Saved entries
------------------------------------------------
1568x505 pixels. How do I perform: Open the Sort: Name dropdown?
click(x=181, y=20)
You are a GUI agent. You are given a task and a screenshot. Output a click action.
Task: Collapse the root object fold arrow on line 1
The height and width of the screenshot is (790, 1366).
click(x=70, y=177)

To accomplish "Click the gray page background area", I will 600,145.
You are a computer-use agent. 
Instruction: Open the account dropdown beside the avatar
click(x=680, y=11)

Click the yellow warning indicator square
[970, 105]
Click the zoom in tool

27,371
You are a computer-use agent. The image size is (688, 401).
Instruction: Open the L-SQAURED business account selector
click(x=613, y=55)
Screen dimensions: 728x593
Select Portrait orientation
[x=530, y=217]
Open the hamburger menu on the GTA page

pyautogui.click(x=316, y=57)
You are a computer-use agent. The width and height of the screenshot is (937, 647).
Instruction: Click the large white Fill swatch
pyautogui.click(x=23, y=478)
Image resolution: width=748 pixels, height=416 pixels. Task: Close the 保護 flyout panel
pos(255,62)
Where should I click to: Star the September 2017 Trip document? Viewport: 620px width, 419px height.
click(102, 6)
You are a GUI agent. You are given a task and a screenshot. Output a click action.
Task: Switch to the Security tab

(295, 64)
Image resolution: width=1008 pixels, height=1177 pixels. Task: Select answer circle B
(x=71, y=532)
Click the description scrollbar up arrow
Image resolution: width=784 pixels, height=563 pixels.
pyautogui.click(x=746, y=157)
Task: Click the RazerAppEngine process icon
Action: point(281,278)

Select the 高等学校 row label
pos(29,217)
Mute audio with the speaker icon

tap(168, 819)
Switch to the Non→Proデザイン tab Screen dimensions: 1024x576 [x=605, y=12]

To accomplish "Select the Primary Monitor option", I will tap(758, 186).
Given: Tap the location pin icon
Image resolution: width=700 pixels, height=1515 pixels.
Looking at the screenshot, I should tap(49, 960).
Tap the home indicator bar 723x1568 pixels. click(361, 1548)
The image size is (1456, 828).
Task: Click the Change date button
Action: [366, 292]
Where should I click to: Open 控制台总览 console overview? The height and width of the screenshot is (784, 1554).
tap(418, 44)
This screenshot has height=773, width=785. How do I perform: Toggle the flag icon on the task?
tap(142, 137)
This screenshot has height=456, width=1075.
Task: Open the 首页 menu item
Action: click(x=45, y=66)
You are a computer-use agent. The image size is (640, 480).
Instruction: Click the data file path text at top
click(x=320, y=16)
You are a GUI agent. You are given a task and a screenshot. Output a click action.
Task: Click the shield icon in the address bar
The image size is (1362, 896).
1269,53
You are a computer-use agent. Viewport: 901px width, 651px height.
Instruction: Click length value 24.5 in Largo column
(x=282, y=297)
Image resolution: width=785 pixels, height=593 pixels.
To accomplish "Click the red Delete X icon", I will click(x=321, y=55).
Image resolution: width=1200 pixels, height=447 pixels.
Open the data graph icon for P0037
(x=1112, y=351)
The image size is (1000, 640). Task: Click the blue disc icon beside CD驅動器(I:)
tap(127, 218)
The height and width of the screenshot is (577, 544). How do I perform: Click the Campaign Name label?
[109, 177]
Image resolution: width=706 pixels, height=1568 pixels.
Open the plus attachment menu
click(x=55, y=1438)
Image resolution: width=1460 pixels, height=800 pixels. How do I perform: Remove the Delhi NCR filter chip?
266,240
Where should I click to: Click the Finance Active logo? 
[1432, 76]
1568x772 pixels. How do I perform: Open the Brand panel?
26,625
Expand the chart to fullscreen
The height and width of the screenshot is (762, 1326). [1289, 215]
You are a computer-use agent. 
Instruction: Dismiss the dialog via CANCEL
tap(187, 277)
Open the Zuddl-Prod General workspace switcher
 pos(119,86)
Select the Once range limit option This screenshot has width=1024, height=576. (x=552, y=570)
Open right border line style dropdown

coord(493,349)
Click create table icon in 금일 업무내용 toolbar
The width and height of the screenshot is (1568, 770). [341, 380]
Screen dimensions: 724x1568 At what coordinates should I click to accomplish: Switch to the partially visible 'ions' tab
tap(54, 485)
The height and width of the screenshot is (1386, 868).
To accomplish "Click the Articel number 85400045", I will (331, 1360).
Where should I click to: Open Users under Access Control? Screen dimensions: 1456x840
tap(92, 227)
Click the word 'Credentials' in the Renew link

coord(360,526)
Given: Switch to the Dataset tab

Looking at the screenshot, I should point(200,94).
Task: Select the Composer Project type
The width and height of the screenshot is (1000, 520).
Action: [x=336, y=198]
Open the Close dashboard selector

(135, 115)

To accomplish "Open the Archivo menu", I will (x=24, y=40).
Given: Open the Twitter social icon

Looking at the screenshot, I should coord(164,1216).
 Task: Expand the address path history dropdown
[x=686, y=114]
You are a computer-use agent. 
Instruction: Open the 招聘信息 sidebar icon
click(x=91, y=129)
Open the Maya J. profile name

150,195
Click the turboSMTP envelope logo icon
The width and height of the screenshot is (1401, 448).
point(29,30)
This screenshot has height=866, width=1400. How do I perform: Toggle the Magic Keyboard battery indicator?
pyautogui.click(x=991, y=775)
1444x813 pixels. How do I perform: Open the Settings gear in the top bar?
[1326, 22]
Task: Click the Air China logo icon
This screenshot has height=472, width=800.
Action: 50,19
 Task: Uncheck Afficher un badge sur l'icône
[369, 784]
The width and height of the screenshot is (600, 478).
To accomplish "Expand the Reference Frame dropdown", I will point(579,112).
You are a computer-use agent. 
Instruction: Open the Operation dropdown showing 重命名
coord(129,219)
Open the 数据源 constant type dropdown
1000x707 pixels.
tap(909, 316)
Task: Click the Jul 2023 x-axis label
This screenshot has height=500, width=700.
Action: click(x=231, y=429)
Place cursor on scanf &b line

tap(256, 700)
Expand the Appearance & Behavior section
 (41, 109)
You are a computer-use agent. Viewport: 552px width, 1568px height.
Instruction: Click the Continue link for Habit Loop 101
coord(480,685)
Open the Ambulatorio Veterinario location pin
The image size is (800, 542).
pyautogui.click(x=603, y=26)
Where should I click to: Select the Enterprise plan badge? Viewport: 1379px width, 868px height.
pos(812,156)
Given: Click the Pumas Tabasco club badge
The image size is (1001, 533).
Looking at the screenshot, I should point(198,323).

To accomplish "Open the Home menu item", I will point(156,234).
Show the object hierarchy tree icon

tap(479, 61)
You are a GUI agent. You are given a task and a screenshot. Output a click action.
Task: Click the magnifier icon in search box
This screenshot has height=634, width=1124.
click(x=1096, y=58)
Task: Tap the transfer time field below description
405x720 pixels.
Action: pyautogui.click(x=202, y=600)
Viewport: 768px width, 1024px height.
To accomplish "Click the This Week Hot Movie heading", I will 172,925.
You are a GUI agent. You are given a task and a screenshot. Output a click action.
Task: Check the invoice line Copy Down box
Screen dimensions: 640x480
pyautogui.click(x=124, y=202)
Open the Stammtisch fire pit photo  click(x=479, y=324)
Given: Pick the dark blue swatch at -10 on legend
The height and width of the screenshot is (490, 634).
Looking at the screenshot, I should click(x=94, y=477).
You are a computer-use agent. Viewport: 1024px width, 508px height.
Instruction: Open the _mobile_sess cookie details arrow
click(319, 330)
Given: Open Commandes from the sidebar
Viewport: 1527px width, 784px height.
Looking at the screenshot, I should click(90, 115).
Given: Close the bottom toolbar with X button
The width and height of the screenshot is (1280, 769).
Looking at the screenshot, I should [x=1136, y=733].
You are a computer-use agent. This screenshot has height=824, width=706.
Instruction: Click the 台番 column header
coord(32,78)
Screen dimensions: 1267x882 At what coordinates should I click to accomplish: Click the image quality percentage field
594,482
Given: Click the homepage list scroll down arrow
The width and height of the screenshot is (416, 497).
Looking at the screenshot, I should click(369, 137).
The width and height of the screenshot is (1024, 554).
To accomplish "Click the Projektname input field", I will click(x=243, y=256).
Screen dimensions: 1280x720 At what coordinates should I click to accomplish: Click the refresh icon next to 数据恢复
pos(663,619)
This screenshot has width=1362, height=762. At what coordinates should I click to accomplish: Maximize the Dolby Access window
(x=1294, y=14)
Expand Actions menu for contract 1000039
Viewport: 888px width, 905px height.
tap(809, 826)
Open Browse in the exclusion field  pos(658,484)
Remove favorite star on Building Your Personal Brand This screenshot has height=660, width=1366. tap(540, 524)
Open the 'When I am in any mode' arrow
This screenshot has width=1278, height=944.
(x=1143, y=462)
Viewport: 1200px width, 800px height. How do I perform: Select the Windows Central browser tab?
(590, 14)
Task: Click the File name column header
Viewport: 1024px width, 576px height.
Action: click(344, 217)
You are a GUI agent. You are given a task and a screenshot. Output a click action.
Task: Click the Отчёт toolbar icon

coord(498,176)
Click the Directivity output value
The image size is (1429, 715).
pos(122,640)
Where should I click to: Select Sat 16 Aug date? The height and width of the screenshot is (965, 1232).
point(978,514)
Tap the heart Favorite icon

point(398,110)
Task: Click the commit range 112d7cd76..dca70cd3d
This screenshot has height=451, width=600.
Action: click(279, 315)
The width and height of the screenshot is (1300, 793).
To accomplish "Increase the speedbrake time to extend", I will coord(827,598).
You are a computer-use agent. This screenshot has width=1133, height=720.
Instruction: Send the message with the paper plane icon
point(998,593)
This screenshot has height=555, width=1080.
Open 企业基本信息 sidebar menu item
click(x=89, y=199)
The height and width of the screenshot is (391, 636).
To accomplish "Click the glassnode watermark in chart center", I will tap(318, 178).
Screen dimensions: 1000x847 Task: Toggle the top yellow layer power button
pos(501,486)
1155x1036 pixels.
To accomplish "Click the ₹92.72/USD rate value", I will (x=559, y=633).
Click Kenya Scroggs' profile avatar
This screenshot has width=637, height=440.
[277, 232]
------------------------------------------------
DESCRIPTION OF THE TASK: In exact wording, restate the lines of the data above from the first through the one holding "You are a computer-use agent. The image size is (688, 401).", and stop after that line.

COMPLETED EXERCISE:
1568x505 pixels. How do I perform: Open the Sort: Name dropdown?
click(x=181, y=20)
You are a GUI agent. You are given a task and a screenshot. Output a click action.
Task: Collapse the root object fold arrow on line 1
The height and width of the screenshot is (790, 1366).
click(x=70, y=177)

To accomplish "Click the gray page background area", I will 600,145.
You are a computer-use agent. 
Instruction: Open the account dropdown beside the avatar
click(x=680, y=11)

Click the yellow warning indicator square
[970, 105]
Click the zoom in tool

27,371
You are a computer-use agent. The image size is (688, 401).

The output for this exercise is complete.